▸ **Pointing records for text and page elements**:
====
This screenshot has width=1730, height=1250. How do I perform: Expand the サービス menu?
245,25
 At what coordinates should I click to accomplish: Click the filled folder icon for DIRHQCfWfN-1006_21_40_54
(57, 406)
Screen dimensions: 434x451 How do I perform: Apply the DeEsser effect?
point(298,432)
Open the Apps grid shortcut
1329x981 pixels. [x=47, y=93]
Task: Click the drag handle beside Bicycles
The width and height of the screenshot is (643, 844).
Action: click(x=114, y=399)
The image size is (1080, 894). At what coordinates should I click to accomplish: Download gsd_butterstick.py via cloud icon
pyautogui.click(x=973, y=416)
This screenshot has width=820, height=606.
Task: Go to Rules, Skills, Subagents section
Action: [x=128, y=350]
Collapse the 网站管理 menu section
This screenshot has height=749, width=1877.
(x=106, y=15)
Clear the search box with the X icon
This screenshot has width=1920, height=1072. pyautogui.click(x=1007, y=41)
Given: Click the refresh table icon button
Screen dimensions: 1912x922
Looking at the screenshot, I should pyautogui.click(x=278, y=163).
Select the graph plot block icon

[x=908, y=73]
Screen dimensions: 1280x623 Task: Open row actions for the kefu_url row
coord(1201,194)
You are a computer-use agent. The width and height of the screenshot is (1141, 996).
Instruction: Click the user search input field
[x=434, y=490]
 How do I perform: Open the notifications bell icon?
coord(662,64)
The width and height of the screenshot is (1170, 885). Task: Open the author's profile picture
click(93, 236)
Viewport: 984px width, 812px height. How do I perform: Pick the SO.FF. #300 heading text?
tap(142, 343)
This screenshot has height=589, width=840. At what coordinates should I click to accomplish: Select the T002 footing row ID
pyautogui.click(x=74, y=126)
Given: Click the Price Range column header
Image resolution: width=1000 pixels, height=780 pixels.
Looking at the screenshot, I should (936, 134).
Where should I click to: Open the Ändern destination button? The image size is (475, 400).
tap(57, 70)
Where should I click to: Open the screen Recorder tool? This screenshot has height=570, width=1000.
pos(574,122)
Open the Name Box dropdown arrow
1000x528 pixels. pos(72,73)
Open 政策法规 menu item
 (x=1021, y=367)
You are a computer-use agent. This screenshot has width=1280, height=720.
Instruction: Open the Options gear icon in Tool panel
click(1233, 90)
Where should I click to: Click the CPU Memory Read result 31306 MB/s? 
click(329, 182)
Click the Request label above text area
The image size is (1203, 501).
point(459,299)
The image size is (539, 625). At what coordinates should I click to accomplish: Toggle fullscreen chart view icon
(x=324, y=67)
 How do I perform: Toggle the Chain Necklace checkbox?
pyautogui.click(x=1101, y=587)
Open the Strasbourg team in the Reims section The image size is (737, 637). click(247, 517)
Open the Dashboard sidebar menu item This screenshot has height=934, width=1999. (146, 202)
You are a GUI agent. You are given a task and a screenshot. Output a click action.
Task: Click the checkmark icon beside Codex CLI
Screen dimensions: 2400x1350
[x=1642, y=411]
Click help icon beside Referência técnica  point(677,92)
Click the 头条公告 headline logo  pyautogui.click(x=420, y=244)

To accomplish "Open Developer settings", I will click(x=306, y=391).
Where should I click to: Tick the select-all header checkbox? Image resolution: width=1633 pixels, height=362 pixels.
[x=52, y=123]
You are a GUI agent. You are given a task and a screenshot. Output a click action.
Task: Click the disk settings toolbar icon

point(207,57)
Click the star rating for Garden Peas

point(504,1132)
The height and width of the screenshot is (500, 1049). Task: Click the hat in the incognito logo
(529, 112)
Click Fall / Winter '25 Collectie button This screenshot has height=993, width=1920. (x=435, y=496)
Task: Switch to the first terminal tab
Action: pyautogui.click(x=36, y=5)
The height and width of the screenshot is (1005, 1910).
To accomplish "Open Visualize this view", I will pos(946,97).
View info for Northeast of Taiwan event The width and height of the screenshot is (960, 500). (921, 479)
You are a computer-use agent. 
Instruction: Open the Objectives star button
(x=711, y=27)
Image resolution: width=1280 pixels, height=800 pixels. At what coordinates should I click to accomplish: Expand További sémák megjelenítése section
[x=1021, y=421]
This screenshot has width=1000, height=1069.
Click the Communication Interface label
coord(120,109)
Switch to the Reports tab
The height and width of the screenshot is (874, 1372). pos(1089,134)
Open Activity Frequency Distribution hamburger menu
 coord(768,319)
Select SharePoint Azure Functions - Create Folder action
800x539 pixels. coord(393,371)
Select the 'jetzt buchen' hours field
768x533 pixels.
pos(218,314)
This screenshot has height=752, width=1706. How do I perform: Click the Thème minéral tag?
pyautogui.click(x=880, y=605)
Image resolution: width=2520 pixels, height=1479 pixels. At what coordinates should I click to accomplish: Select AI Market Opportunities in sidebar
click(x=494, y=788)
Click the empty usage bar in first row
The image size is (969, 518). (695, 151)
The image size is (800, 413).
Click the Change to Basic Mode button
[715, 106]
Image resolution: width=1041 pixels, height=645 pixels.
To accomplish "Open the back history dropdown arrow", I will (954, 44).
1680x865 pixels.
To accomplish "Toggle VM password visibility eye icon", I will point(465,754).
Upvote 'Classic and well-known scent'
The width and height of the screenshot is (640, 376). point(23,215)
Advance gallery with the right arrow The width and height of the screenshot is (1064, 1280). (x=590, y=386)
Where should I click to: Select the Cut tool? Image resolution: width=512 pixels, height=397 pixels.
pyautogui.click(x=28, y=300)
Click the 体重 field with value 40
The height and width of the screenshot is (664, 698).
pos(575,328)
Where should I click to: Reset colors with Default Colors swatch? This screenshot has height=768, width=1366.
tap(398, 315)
====
▸ **Your instructions**:
Reproduce all of the material above line for line, with no changes.

▸ **Full solution**:
This screenshot has width=1730, height=1250. How do I perform: Expand the サービス menu?
245,25
 At what coordinates should I click to accomplish: Click the filled folder icon for DIRHQCfWfN-1006_21_40_54
(57, 406)
Screen dimensions: 434x451 How do I perform: Apply the DeEsser effect?
point(298,432)
Open the Apps grid shortcut
1329x981 pixels. [x=47, y=93]
Task: Click the drag handle beside Bicycles
The width and height of the screenshot is (643, 844).
Action: click(x=114, y=399)
The image size is (1080, 894). At what coordinates should I click to accomplish: Download gsd_butterstick.py via cloud icon
pyautogui.click(x=973, y=416)
This screenshot has width=820, height=606.
Task: Go to Rules, Skills, Subagents section
Action: [x=128, y=350]
Collapse the 网站管理 menu section
This screenshot has height=749, width=1877.
(x=106, y=15)
Clear the search box with the X icon
This screenshot has width=1920, height=1072. pyautogui.click(x=1007, y=41)
Given: Click the refresh table icon button
Screen dimensions: 1912x922
Looking at the screenshot, I should pyautogui.click(x=278, y=163).
Select the graph plot block icon

[x=908, y=73]
Screen dimensions: 1280x623 Task: Open row actions for the kefu_url row
coord(1201,194)
You are a computer-use agent. The width and height of the screenshot is (1141, 996).
Instruction: Click the user search input field
[x=434, y=490]
 How do I perform: Open the notifications bell icon?
coord(662,64)
The width and height of the screenshot is (1170, 885). Task: Open the author's profile picture
click(93, 236)
Viewport: 984px width, 812px height. How do I perform: Pick the SO.FF. #300 heading text?
tap(142, 343)
This screenshot has height=589, width=840. At what coordinates should I click to accomplish: Select the T002 footing row ID
pyautogui.click(x=74, y=126)
Given: Click the Price Range column header
Image resolution: width=1000 pixels, height=780 pixels.
Looking at the screenshot, I should (936, 134).
Where should I click to: Open the Ändern destination button? The image size is (475, 400).
tap(57, 70)
Where should I click to: Open the screen Recorder tool? This screenshot has height=570, width=1000.
pos(574,122)
Open the Name Box dropdown arrow
1000x528 pixels. pos(72,73)
Open 政策法规 menu item
 (x=1021, y=367)
You are a computer-use agent. This screenshot has width=1280, height=720.
Instruction: Open the Options gear icon in Tool panel
click(1233, 90)
Where should I click to: Click the CPU Memory Read result 31306 MB/s? 
click(329, 182)
Click the Request label above text area
The image size is (1203, 501).
point(459,299)
The image size is (539, 625). At what coordinates should I click to accomplish: Toggle fullscreen chart view icon
(x=324, y=67)
 How do I perform: Toggle the Chain Necklace checkbox?
pyautogui.click(x=1101, y=587)
Open the Strasbourg team in the Reims section The image size is (737, 637). click(247, 517)
Open the Dashboard sidebar menu item This screenshot has height=934, width=1999. (146, 202)
You are a GUI agent. You are given a task and a screenshot. Output a click action.
Task: Click the checkmark icon beside Codex CLI
Screen dimensions: 2400x1350
[x=1642, y=411]
Click help icon beside Referência técnica  point(677,92)
Click the 头条公告 headline logo  pyautogui.click(x=420, y=244)

To accomplish "Open Developer settings", I will click(x=306, y=391).
Where should I click to: Tick the select-all header checkbox? Image resolution: width=1633 pixels, height=362 pixels.
[x=52, y=123]
You are a GUI agent. You are given a task and a screenshot. Output a click action.
Task: Click the disk settings toolbar icon

point(207,57)
Click the star rating for Garden Peas

point(504,1132)
The height and width of the screenshot is (500, 1049). Task: Click the hat in the incognito logo
(529, 112)
Click Fall / Winter '25 Collectie button This screenshot has height=993, width=1920. (x=435, y=496)
Task: Switch to the first terminal tab
Action: pyautogui.click(x=36, y=5)
The height and width of the screenshot is (1005, 1910).
To accomplish "Open Visualize this view", I will pos(946,97).
View info for Northeast of Taiwan event The width and height of the screenshot is (960, 500). (921, 479)
You are a computer-use agent. 
Instruction: Open the Objectives star button
(x=711, y=27)
Image resolution: width=1280 pixels, height=800 pixels. At what coordinates should I click to accomplish: Expand További sémák megjelenítése section
[x=1021, y=421]
This screenshot has width=1000, height=1069.
Click the Communication Interface label
coord(120,109)
Switch to the Reports tab
The height and width of the screenshot is (874, 1372). pos(1089,134)
Open Activity Frequency Distribution hamburger menu
 coord(768,319)
Select SharePoint Azure Functions - Create Folder action
800x539 pixels. coord(393,371)
Select the 'jetzt buchen' hours field
768x533 pixels.
pos(218,314)
This screenshot has height=752, width=1706. How do I perform: Click the Thème minéral tag?
pyautogui.click(x=880, y=605)
Image resolution: width=2520 pixels, height=1479 pixels. At what coordinates should I click to accomplish: Select AI Market Opportunities in sidebar
click(x=494, y=788)
Click the empty usage bar in first row
The image size is (969, 518). (695, 151)
The image size is (800, 413).
Click the Change to Basic Mode button
[715, 106]
Image resolution: width=1041 pixels, height=645 pixels.
To accomplish "Open the back history dropdown arrow", I will (954, 44).
1680x865 pixels.
To accomplish "Toggle VM password visibility eye icon", I will point(465,754).
Upvote 'Classic and well-known scent'
The width and height of the screenshot is (640, 376). point(23,215)
Advance gallery with the right arrow The width and height of the screenshot is (1064, 1280). (x=590, y=386)
Where should I click to: Select the Cut tool? Image resolution: width=512 pixels, height=397 pixels.
pyautogui.click(x=28, y=300)
Click the 体重 field with value 40
The height and width of the screenshot is (664, 698).
pos(575,328)
Where should I click to: Reset colors with Default Colors swatch? This screenshot has height=768, width=1366.
tap(398, 315)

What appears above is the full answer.